Saturday, March 2, 2013

When Your Broker 'Outs' You / Read this before you file your 2012 tax return if you sold stocks, mutual funds or exchange-traded funds in a taxable account

Laura Sanders for the Wall St. Journal writes:  Last year, did you sell stocks, mutual funds or exchange-traded funds held in a taxable account?  If so, read this before you file your 2012 tax return. This is the second year investment firms have had to report to the Internal Revenue Service the "cost basis" of certain assets sold by clients.

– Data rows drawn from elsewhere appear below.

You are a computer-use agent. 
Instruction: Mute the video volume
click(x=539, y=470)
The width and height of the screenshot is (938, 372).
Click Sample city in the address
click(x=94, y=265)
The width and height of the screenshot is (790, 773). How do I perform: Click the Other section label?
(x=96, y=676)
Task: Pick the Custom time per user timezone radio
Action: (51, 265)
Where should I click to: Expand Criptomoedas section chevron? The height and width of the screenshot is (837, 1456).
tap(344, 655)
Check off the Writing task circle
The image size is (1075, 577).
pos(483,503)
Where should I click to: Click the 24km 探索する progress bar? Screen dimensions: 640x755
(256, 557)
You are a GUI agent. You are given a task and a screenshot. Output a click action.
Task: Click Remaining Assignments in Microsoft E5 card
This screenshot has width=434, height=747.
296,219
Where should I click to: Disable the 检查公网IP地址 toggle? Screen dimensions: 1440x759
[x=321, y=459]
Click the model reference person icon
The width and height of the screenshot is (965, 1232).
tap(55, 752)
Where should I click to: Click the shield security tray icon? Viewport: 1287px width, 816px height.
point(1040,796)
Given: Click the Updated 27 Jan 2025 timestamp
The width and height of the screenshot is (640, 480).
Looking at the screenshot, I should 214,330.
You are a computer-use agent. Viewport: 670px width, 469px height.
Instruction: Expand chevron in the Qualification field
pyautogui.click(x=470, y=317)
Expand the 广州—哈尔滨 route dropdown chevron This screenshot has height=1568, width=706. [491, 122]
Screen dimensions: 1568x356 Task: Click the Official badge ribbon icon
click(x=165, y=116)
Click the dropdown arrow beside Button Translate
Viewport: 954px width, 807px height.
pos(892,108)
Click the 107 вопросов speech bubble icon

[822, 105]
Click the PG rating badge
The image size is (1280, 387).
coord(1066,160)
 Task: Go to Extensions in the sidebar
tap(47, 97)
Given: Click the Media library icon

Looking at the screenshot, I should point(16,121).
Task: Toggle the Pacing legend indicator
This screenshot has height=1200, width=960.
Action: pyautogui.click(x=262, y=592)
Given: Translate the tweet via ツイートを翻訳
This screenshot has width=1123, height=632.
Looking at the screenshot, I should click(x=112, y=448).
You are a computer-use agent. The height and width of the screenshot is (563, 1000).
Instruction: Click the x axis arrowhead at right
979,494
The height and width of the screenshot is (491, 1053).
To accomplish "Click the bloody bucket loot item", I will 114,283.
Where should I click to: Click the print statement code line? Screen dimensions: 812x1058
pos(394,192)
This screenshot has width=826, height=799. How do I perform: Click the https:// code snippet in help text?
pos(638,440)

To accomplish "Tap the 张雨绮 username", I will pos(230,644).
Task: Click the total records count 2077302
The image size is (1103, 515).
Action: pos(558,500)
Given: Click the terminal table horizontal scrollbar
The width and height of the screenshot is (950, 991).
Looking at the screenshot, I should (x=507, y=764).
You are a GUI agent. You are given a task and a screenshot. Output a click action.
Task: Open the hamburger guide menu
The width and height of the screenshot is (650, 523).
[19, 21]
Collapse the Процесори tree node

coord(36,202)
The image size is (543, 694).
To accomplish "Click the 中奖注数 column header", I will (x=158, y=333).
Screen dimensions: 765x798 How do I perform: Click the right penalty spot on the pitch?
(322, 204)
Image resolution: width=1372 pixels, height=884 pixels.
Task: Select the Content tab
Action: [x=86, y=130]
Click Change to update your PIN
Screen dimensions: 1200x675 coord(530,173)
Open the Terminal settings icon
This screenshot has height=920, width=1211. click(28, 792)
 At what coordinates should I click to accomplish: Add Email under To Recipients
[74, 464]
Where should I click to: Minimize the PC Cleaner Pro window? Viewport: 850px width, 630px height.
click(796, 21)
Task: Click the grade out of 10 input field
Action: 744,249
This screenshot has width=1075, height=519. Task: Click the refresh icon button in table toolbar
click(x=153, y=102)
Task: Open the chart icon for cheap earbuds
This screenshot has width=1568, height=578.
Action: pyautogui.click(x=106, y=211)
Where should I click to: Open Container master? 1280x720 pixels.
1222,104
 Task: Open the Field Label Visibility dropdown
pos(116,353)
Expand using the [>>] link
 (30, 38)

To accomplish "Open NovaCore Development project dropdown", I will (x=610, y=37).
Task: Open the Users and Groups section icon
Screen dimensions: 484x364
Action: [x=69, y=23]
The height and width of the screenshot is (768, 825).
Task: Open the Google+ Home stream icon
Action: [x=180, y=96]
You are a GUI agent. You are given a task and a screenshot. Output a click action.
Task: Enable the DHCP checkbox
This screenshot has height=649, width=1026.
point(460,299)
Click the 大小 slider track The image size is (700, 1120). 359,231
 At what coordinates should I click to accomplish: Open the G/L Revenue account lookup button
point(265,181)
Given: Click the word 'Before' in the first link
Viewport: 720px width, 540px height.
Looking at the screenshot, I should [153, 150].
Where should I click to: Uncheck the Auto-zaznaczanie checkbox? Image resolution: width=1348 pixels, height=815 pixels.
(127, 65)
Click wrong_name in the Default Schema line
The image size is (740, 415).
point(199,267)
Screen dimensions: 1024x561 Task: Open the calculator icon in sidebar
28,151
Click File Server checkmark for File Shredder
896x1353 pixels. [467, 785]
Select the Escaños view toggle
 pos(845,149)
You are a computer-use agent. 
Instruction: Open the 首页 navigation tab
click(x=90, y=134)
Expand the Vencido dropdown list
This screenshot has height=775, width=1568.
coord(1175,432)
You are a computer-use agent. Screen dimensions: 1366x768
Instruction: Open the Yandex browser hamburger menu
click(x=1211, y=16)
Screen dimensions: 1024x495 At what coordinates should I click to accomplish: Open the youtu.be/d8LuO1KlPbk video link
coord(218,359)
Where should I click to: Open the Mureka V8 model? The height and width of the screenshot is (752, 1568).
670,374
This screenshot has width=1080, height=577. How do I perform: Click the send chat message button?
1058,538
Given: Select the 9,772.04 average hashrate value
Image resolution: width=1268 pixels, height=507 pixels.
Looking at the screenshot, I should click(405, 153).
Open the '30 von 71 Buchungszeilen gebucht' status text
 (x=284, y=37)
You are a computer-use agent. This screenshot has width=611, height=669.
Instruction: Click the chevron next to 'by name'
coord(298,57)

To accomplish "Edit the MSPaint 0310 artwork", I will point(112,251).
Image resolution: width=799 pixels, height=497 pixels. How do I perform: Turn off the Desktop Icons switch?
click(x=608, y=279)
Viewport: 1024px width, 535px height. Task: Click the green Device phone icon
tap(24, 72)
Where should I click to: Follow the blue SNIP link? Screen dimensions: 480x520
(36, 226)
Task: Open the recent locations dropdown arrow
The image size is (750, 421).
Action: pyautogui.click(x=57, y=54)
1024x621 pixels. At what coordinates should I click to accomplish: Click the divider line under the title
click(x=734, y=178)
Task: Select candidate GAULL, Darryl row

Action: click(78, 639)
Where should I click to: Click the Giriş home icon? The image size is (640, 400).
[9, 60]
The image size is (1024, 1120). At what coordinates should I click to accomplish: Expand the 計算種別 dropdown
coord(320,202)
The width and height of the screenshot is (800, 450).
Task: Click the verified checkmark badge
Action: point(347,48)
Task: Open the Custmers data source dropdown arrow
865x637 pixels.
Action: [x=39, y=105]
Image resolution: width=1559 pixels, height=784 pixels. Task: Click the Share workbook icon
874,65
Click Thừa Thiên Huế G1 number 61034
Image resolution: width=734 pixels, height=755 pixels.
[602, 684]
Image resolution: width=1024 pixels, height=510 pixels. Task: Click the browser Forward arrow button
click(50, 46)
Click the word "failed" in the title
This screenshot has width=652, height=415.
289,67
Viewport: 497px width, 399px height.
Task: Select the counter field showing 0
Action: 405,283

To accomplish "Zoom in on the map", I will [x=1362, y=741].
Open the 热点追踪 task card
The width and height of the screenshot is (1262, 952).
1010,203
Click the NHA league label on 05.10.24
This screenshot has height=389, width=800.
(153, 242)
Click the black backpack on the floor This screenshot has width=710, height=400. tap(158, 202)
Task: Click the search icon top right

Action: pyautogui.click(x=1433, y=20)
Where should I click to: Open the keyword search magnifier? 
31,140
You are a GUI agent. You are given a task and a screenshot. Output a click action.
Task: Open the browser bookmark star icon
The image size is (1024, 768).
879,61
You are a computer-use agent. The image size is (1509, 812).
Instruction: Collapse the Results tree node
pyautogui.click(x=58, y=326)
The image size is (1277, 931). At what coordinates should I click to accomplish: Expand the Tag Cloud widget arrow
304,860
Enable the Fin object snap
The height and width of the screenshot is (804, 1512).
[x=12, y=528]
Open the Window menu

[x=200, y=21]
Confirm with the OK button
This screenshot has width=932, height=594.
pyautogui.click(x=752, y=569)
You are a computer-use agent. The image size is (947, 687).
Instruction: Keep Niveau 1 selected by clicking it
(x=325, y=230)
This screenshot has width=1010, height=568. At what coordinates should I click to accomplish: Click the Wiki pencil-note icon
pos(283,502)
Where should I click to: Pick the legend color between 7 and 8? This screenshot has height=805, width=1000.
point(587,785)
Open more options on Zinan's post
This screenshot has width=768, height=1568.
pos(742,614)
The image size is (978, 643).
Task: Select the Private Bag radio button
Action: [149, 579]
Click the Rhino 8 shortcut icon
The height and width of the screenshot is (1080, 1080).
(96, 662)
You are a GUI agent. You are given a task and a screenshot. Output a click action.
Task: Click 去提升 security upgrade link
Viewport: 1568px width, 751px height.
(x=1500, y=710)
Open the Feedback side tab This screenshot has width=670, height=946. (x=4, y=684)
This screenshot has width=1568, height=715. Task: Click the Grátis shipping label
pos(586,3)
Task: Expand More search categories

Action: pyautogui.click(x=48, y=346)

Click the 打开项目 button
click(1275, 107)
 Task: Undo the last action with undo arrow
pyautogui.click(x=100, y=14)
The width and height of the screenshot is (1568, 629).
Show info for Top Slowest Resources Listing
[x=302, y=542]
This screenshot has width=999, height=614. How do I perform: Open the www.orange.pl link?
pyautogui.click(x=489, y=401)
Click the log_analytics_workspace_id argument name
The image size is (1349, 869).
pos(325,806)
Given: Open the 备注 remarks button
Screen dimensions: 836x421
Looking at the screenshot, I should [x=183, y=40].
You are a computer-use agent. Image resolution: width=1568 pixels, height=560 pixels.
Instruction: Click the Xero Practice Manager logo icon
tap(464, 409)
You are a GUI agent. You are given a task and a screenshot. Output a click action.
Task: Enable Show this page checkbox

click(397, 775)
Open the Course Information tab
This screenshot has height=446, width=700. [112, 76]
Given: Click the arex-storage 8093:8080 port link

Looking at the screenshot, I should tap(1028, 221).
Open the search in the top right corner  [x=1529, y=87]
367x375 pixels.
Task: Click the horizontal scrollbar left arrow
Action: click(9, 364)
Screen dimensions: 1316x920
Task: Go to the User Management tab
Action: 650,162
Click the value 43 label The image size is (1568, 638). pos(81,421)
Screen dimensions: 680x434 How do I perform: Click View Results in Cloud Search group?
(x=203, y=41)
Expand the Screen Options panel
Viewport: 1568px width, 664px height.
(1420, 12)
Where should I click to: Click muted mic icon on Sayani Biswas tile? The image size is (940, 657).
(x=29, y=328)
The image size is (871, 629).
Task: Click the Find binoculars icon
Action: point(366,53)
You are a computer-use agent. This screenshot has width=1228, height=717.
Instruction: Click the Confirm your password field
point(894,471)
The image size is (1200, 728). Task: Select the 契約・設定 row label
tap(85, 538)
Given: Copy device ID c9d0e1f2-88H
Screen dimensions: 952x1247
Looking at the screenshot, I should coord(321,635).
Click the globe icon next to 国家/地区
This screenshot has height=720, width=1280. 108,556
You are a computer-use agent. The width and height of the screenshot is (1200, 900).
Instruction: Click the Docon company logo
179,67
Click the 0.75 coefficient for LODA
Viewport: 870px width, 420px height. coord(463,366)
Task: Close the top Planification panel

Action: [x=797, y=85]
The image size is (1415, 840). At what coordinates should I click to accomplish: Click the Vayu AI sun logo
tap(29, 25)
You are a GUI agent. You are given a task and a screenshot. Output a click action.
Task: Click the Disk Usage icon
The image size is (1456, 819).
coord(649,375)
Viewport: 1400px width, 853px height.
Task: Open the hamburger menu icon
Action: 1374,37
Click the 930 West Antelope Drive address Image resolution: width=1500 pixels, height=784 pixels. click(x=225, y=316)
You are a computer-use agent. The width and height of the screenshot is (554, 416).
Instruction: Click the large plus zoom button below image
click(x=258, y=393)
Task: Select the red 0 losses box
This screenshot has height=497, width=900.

Reporting began in 2011 for stocks and in 2012 for mutual funds, many exchange-traded funds and dividend-reinvestment plans, or DRIPs. Some firms already have sent 1099-B forms to clients detailing information the firms are giving the IRS, and others will soon.
Cost basis refers to the price of acquiring an investment—the starting point for figuring tax after the asset is sold. This crucial subject often is confusing to taxpayers.
For example, say a woman bought 100 shares of a company at $50 a share in 2003 and then another 100 for $70 a share in 2007. Last year, she sold her stake for $85 a share.
The taxable gain on the two lots is very different. On the 2003 shares, it is $35 a share, or $3,500, while the gain is half that for the 2007 lot—$15 a share, or $1,500. Calculating cost basis is trickier if shares are bought with reinvested dividends, such as in a mutual fund or DRIP, or if stock splits or spinoffs cause adjustments.
That is a lot to keep straight over several years or decades. Nevertheless, investors must report the correct cost basis to the IRS after a sale.
In order to help honest taxpayers and discourage cheaters, Congress passed a law requiring brokers to file cost-basis report. Here is what investors need to know:
Investment firms must track and report cost basis for sales of stocks bought on or after Jan. 1, 2011. For mutual funds, many ETFs and DRIPs, the requirement applies to purchases since the start of 2012. Reporting for individual bonds—as opposed to bond funds—begins in 2014.
For example, if you bought a stock in 1978 and sold it last year, your brokerage firm needn't report the cost basis to the IRS. If you bought the stock in 2011 and sold in 2012, the firm does.
Note that even if your brokerage tells you the cost basis of an asset after a sale, it may not be telling the taxman. How can you tell? If Box 6b of the 1099-B form is checked, the firm is reporting cost basis to the IRS, says tax attorney Stevie Conlon of Wolters Kluwer Financial Services.
Be aware of nuances. If you reinvested dividends paid by a bond ETF or DRIP last year, then you bought new shares. If you then sold the entire investment in 2012, your investment firm must report the cost of the shares acquired last year—but not of the shares acquired before then.
If you sold shares at a loss 30 days before or after a dividend reinvestment, then you might trigger a "wash sale." That means you can't deduct some or all of the loss right away, Ms. Conlon says.
Becky Groves, director of government reporting at TD Ameritrade, says wash-sale questions provoked more calls to the brokerage firm last year than any other tax issue.
Firms are only required to track and report cost basis for investments within one account. So if an investor bought shares of a stock in his IRA within 30 days of selling shares of the same stock at a loss from a joint account, then it is up to him to tell the IRS about the wash sale.
Check 1099-Bs for mistakes. Robert Green, an accountant who heads GreenTraderTax, a tax preparer for more than 1,000 investors, urges taxpayers to double-check brokerage cost-basis reports against their own records.
"Often the 1099-Bs don't match trading logs," he says, especially for frequent traders. In some cases, he has seen income over- or understated by $10,000 or more. Problems arise most frequently with wash-sale reporting, he says.
Investors subject to the new reporting should think twice before filing early, says Mr. Green's partner, Darren Neuschwander. Last year, some clients received five corrected versions of the same 1099-B, he says. Early indications are there will be many corrected forms this year, too, he adds.
Remember: If your investment is held within an individual retirement account, Roth IRA, 401(k) or other tax-sheltered retirement plan, it isn't subject to cost-basis reporting.